This year’s Super Bowl is in Miami after last year’s stop in Detroit, but there will still be plenty of action this year not far from Ford Field — across the river in Windsor.
Legends Sports Lounge, Casino Windsor’s sports betting venue, which allows legal bets on the biggest gambling event of the year, is braced for a big boost from the Super Bowl.
On Sunday, the Chicago Bears and Indianapolis Colts won berths in Super Bowl XLI.
“Every time there is a playoff game, you’ll see our attendance peak,” said Holly Ward, a spokeswoman for Casino Windsor. “What Legends has done is offer a unique opportunity for sports fans in Michigan and elsewhere to come here.”

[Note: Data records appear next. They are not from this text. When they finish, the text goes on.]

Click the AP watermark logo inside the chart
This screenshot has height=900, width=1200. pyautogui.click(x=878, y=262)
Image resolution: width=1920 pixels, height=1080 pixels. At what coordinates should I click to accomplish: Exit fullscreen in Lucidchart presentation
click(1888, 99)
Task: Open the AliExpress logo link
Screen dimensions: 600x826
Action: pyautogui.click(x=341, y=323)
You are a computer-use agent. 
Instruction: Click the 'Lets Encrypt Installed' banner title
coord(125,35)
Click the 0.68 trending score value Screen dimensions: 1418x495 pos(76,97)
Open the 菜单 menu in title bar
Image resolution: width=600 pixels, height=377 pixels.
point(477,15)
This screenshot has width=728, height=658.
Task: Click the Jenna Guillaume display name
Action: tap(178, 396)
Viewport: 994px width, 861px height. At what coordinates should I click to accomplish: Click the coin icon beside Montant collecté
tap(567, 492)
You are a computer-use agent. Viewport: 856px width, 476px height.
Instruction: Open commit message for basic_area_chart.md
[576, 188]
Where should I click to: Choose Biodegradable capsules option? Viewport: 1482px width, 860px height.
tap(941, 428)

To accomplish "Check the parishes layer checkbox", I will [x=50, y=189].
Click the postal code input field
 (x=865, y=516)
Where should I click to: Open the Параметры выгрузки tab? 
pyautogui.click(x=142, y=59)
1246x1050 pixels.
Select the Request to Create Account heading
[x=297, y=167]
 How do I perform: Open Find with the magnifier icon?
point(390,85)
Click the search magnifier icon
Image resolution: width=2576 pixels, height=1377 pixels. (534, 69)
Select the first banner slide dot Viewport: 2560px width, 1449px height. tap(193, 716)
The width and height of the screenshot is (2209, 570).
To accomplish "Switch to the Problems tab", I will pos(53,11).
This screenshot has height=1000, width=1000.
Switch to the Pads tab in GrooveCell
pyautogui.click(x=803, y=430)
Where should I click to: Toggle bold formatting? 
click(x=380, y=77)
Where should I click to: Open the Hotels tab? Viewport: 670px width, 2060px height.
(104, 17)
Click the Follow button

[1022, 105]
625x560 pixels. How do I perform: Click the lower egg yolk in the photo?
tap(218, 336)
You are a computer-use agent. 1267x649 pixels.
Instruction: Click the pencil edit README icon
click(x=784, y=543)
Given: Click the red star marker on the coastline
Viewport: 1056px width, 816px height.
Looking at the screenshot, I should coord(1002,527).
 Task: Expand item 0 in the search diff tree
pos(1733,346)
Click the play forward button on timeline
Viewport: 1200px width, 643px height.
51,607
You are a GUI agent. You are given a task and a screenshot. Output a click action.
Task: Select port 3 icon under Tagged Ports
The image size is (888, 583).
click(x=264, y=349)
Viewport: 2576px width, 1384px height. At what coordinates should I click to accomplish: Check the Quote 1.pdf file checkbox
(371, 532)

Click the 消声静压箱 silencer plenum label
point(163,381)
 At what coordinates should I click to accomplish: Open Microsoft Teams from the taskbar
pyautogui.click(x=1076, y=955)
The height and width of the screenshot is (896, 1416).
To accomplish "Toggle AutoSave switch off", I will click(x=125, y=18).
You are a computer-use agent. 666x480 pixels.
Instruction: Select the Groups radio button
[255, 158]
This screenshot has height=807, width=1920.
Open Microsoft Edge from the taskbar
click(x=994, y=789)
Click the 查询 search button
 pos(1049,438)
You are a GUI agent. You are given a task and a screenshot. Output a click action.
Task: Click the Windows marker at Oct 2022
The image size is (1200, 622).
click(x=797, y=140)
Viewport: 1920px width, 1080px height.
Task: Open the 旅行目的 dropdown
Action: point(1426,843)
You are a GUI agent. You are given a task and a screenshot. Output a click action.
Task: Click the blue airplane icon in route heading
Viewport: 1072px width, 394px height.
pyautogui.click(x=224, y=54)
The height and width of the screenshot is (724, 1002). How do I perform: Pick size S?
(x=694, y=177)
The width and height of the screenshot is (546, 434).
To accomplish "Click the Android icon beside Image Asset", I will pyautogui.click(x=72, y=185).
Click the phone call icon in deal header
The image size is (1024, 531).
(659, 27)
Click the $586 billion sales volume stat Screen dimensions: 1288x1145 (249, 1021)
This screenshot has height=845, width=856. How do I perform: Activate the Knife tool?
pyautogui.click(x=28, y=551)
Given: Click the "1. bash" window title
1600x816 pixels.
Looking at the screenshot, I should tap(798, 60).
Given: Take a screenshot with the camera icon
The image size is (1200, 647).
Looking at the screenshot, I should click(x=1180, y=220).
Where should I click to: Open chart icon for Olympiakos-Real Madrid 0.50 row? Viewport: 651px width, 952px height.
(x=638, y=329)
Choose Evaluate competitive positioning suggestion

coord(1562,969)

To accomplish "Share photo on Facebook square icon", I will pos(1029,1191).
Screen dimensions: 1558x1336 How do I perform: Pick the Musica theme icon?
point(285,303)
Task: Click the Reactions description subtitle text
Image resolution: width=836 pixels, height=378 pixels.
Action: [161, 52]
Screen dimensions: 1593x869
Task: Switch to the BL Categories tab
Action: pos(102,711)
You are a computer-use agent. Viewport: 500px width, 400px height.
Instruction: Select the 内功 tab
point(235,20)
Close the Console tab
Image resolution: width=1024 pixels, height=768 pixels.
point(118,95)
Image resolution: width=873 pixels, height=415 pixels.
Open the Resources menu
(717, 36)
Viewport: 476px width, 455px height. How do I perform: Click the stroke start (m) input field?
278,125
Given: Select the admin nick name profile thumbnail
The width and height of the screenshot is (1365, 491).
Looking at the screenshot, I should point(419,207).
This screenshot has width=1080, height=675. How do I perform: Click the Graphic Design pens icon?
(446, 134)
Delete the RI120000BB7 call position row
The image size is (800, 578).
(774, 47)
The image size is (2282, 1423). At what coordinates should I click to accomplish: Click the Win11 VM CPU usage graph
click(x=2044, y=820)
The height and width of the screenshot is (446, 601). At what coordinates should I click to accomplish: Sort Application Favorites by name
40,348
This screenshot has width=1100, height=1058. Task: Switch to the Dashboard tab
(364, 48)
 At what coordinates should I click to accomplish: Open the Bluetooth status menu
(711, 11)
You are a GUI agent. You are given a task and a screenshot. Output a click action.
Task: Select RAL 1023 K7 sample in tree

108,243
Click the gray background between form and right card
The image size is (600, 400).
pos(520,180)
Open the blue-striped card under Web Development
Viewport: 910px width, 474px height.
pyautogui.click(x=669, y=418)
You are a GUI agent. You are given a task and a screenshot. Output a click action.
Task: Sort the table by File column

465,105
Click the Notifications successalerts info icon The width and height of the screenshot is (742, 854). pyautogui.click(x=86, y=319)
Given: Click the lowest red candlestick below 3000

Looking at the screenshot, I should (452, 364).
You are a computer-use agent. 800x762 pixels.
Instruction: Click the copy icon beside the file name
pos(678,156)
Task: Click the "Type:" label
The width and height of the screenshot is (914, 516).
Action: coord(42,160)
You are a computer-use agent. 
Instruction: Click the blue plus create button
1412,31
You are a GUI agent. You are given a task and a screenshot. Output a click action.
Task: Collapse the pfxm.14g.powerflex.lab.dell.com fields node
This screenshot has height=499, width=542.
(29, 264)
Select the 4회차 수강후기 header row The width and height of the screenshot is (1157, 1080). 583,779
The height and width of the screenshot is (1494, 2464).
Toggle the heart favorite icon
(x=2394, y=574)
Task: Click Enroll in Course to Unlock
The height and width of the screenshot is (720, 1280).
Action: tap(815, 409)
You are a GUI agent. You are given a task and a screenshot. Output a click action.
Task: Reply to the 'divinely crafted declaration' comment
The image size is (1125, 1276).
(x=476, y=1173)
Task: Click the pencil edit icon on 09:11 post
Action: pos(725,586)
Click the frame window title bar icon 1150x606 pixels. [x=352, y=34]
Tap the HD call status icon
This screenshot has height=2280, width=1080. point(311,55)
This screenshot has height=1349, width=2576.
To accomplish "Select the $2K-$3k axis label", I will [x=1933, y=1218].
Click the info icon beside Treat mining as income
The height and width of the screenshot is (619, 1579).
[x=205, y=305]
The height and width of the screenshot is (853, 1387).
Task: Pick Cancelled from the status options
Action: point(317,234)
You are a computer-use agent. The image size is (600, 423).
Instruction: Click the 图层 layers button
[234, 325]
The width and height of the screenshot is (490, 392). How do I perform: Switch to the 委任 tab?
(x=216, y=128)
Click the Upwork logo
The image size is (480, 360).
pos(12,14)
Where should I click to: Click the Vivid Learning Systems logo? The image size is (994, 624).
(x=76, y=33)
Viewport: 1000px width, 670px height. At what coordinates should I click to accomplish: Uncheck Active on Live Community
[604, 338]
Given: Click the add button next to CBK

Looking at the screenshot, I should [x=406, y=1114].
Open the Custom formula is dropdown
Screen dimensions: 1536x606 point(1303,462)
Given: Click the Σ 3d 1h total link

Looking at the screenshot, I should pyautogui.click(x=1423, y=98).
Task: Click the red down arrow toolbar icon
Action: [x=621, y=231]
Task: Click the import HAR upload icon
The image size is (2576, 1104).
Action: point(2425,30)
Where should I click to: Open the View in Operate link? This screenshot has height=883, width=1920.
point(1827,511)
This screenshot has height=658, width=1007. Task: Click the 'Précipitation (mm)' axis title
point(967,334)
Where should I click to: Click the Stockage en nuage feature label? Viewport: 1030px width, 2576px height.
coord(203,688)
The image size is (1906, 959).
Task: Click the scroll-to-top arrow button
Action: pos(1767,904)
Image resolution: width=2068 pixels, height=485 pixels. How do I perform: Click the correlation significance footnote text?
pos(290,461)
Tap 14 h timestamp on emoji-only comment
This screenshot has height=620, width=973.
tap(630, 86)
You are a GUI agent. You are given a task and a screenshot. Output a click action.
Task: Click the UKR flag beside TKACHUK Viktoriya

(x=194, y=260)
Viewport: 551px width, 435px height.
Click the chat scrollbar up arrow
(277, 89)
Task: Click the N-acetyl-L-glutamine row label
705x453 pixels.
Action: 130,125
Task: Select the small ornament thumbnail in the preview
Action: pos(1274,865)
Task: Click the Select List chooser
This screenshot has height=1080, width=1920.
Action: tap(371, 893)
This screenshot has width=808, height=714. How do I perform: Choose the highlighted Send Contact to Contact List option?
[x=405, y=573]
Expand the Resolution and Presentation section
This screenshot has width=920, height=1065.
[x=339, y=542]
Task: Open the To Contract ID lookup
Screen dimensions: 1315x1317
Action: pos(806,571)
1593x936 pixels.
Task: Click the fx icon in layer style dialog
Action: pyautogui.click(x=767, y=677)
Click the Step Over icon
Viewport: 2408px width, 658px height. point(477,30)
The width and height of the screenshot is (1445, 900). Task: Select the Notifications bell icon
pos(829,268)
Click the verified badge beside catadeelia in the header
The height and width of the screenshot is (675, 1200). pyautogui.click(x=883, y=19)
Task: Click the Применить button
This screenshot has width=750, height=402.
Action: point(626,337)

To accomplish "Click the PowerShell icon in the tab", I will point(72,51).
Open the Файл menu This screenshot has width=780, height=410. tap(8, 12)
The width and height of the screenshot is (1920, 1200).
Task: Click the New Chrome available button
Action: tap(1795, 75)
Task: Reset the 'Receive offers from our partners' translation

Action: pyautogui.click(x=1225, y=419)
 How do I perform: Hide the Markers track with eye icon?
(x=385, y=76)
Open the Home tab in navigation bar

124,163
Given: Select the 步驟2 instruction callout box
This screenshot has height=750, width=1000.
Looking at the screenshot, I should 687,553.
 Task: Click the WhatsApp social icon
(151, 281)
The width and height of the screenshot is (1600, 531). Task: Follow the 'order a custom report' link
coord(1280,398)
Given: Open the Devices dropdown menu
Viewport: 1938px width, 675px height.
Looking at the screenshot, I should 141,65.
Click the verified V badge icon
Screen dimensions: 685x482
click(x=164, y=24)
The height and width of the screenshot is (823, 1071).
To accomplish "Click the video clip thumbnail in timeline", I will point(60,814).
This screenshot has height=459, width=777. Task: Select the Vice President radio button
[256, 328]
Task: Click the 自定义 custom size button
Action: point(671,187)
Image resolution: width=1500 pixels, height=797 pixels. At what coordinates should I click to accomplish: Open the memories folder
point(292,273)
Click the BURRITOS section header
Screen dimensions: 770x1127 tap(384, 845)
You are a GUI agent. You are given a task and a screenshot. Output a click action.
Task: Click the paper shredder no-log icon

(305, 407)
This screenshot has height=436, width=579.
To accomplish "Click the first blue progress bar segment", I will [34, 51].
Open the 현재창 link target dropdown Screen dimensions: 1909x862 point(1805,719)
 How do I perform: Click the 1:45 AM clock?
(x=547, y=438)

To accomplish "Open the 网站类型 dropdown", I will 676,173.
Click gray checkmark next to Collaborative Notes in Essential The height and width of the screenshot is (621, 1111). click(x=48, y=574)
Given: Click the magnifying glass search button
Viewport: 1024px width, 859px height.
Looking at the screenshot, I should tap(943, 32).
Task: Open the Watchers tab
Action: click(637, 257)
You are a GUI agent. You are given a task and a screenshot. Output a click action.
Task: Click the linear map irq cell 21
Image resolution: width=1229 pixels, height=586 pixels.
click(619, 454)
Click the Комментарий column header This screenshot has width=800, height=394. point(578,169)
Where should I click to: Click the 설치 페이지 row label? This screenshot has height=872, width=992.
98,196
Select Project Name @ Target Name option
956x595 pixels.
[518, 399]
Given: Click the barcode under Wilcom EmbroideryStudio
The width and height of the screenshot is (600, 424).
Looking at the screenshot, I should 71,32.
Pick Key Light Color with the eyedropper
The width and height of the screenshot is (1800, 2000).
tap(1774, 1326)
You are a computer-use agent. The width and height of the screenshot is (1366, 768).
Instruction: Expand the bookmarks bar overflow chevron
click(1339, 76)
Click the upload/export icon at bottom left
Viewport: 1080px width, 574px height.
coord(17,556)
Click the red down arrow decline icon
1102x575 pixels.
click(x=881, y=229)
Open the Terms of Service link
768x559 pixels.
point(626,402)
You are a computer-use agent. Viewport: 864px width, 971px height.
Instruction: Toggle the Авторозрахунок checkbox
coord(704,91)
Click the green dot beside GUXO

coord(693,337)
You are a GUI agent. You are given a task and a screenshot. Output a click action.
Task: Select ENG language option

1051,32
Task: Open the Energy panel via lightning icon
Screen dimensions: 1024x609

During the World Series, for example, patrons of Legends had to stand in line for two hours to place a bet, Ward said.
Since it opened last fall, about 80% of Legends’ business has been from Americans crossing into Canada to place bets. Ward said Casino Windsor has become a destination for sports gamblers from throughout the Midwest.
“Legends is really reaching a new kind of customer that we wouldn’t have attracted before,” Ward said.
Ward declined to provide attendance or revenue figures for the sports betting operation.
Windsor is uniquely situated among North America’s few legal sports betting venues. Unlike Las Vegas, which has none of its own big-time professional sports teams, and unlike a sports betting operation in Niagara Falls, Ontario, Legends is quickly accessible from a sports-obsessed major U.S. metro area.
Nevada offers the only legal sports book in the United States. The Oregon Legislature voted to end a lottery game after this season that allowed football gambling.
In Windsor, the opening of Legends was part of a $400-million renovation and expansion plan for Casino Windsor that began in 2005.
Visitors can bet on professional football, hockey and baseball, as well as college football and basketball — under Ontario Lottery rules that require combinations of bets. The minimum bet is $2 and the maximum is $1,000 per ticket.
The lounge is equipped with 36 televisions that broadcast sports from all over the world, Canada’s largest sports ticker and four outdoor heated smoking shelters. Smoking isn’t permitted in Ontario workplaces, which led to layoffs at the casino this summer.
One patron, Jody Hall, says he places bets on football and hockey every day.
“I spend $200 to $300 a day betting here,” Hall, a 35-year-old car salesman from Windsor, said Friday. “I’m definitely planning on making some money this weekend.”
Hall, who says the most he’s made on two bets is about $1,800, expects Super Bowl weekend to be even bigger than last year, when the casino saw 30,000 visitors, even without the sports book in place.
“This isn’t a traditional sports betting establishment,” he said. “It’s based on the Ontario Lottery, so I think a lot more people are going to be doing this come Super Bowl.”